PROBLEM:
Please copy out verbatim everything in the material from the line containing "Switch to the Console tab" down to the line containing "point(272,316)", including both of those lines.

MATERIAL PROVIDED:
★ ★ ★ ★ ★ ★ ★
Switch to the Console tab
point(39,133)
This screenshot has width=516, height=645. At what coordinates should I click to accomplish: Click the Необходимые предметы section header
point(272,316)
★ ★ ★ ★ ★ ★ ★
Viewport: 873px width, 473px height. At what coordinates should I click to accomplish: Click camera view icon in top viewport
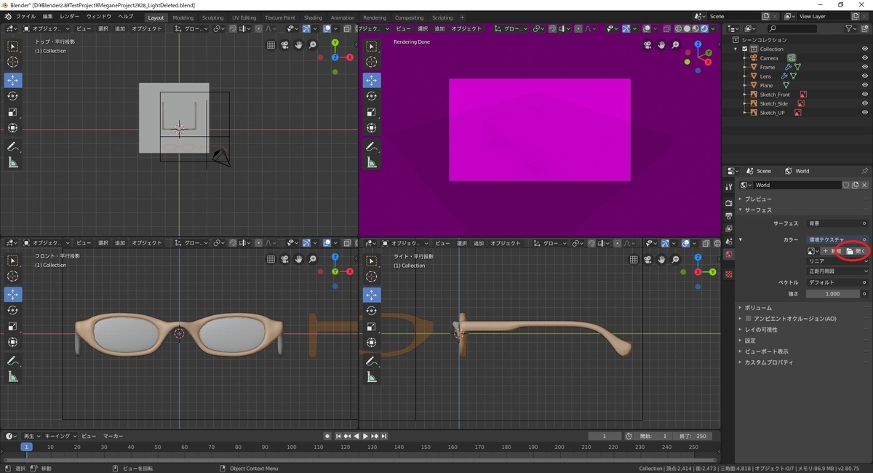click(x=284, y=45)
★ ★ ★ ★ ★ ★ ★
THE REPLY:
Switch to the Console tab
point(39,133)
This screenshot has width=516, height=645. At what coordinates should I click to accomplish: Click the Необходимые предметы section header
point(272,316)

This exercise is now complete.